Of course I’ve read Mrs Dalloway, To the Lighthouse and The Waves (although not lately). I had, however never got round to reading Virginia Woolf’s Orlando. Then, last month I was invited to review Sarah Ruhl’s adaptation of it at Jermyn Street Theatre – strong, feisty 4 star theatre, I deemed it. It reminded me that it was high time I read the novel too.
It’s a light hearted work about ambiguous, shifting, sexuality and it therefore as topical now as when it was written nearly a century ago. Styling it a biography – and sending up the genre, with authorial comments, just as her Bloomsbury friend Lytton Strachey did in Eminent Victorians ten years earlier – she presents a protagonist whose existence spans four centuries and who is sometimes a man and sometimes a woman depending on which century we’re in. Whatever Orlando is at any given time the experience of previous stages of his/her life is there to refer to and inform present actions and reactions.
“The change seemed to have been accomplished painlessly and completely in such a way that Orlando herself showed no surprise at it. Many people, taking this into account and holding that such a change of sex is against nature, have always been at pains to prove (1) that Orlando had always been a woman and (2) that Orlando is at this moment a man. Let biologists and psychologists determine. It is enough for us to state the simple fact; Orlando was a man till the age of thirty; when he became a woman and has remained so ever since” (pp 93/4)
We trace Orlando quirkily through late 16th, 17th and 18th centuries when he is male, eventually becoming female in the nineteenth century. He/she encounters lovers of both sexes and those who change, goes on voyages and has adventures both ironically swashbuckling and amatory. Some characters recur down the ages. It’s experimental writing which, like the music of late Schoenberg, still challenges and surprises.

Exercise: Continue the piece on reading Virginia Woolf's Orlando from where it ends.

Data:

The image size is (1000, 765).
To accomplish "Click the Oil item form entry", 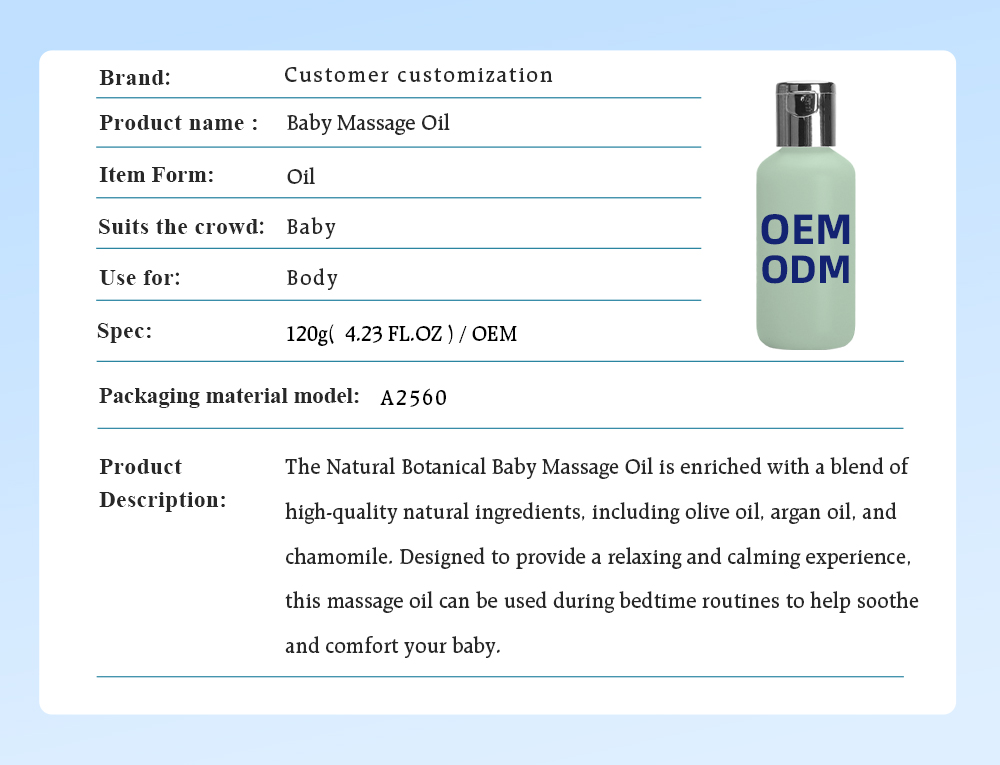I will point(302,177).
---
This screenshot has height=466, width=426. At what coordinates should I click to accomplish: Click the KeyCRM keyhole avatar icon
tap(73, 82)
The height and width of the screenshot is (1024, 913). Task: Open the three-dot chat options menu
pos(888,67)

Written response:
In her preface Woolf acknowledges a whole string of writers, alive and dead, from whom she has drawn inspiration but mentions neither Voltaire nor Lewis Carroll (Charles Dodgson). Yet the sardonic style reminds me a lot of Candide and the surrealism of Alice’s Adventures in Wonderland.
The novel is dedicated to, and was written for, Vita Sackville-West, She and Woolf were both in “open” marriages which allowed them to enjoy extramarital relationships if they wished. The famous, long passionate love affair between these two women is clearly at the heart of Orlando – even to the account of her rejection of a traditional female manner. Years ago I taught with a man who’d been at prep school with one of Sackville-West’s sons so he spent some of his school holidays at Sissinghurst where the family lived. His overriding memory was of her marching about, shouting orders, smoking heavily and swearing.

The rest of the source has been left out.